Help would be much appreciated, thanks!


----------



## steve44060 (Feb 21, 2007)

reidypea said:


> Well I just got the newest version of wmp, and it doesn't want to play .avi files, and i get an error message every time i try to load one--- "*AppName: wmplayer.exe AppVer: 11.0.5721.5145 ModName: quartz.dll
> ModVer: 6.5.2600.2180 Offset: 00096571*" and also, when avi files off the internet load, my firefox has to close down because of this.
> 
> I have tried finding information about this all morning off google, and really have had no luck.
> ...


Please let me know if you get an answer..Im having the same problem and its driving me [email protected]


----------



## phaze112 (Apr 14, 2007)

I am having this same problem 

admin at chcompsol dot com

in case anyone finds or knows why this is happening ;(


----------



## Rollin' Rog (Dec 9, 2000)

Try unregistering then reregistering quartz.dll:

regsvr32 /u quartz.dll
regsvr32 quartz.dll


----------



## phaze112 (Apr 14, 2007)

I downloaded the quartz.dll from here:
http://www.dll-files.com/dllindex/dll-files.shtml?quartz

went into safe mode, renamed the old one to quartz-bak.dll and then copied over the new one in the system32 folder and now it works


----------



## WooWooLovesBoo (Nov 16, 2007)

I've tried re-registering quartz.dll using Command Prompt (DOS), and I have tried replacing it with the version suggested from the website to download. I've restarted a few times in between.

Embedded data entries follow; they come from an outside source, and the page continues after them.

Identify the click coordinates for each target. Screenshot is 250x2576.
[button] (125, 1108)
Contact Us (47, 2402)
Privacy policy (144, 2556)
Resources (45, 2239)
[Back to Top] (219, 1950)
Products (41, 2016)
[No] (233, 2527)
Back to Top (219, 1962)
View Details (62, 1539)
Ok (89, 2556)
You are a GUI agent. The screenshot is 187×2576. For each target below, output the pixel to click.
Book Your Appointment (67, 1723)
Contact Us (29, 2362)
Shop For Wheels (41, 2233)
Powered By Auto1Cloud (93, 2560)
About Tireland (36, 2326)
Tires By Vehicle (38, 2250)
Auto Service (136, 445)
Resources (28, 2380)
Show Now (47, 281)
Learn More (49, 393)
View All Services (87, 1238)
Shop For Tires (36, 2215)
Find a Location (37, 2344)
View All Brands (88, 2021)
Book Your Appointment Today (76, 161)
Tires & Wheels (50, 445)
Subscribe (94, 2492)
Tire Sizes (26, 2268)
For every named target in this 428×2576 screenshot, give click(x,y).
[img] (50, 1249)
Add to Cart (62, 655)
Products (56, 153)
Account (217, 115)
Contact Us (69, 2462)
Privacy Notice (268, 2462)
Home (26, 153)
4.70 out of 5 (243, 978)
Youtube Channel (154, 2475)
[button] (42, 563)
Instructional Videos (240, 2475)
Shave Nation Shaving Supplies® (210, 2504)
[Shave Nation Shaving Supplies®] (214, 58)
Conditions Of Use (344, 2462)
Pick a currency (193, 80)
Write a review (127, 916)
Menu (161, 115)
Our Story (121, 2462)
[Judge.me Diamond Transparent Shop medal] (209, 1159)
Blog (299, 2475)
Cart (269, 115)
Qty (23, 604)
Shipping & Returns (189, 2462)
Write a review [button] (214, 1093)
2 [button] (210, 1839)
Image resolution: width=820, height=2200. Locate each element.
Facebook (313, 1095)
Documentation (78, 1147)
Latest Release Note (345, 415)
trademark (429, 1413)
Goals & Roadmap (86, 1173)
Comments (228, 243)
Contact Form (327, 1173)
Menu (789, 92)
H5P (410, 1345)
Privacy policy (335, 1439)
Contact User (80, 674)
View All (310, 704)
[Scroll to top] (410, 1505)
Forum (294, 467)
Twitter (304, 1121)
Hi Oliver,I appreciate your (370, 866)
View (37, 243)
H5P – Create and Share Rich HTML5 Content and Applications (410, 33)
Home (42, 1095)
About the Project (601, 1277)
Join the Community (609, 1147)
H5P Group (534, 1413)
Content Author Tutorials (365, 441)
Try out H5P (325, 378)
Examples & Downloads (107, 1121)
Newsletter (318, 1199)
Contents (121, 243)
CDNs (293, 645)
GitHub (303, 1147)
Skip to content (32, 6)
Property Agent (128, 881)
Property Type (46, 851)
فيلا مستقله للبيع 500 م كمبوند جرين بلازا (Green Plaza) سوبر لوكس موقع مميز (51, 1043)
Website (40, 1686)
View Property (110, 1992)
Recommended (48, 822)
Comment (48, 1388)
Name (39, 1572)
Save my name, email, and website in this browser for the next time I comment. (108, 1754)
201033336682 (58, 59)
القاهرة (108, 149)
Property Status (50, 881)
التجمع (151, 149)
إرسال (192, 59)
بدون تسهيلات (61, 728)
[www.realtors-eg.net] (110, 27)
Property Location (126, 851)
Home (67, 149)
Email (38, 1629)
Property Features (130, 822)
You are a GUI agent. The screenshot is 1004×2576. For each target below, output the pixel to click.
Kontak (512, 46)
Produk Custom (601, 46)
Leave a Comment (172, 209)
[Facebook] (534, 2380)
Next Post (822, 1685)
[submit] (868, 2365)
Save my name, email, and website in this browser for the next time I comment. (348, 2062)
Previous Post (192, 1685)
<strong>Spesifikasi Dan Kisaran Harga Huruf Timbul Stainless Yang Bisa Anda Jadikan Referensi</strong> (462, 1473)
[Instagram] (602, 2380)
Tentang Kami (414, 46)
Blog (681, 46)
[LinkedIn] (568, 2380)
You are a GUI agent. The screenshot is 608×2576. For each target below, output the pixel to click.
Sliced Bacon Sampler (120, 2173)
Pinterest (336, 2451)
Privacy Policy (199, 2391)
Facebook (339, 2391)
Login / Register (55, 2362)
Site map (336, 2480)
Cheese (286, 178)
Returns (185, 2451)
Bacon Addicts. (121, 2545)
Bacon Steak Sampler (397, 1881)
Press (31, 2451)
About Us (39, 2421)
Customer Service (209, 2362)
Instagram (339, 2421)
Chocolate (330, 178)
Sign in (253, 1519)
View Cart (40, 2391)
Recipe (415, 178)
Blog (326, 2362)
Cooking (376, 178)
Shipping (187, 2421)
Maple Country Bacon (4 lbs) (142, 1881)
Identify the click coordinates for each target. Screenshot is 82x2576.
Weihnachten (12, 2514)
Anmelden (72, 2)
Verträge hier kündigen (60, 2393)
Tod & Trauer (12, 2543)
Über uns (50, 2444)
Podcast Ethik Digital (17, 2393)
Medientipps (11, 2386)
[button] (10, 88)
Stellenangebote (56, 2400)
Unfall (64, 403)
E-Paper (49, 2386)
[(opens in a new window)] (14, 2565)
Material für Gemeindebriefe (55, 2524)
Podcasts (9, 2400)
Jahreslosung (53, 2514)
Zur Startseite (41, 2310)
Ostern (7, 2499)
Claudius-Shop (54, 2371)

Anyone have any suggestions?


----------



## Rollin' Rog (Dec 9, 2000)

Do you have anything like Nero which might have taken over the file associations? That's the only other thing I can say I've seen cause a problem. It required uninstalling Nero and making sure on the reinstall that only those file associations for programs it owns are allowed it. And of course ensuring WMP is the default for all its supported associations.


----------



## WooWooLovesBoo (Nov 16, 2007)

I don't have Nero but I do have PowerDVD. I don't think that is the cause of the problem, however.

I checked and WMP11 is set as the default for .avi files. Should I provide specs?


----------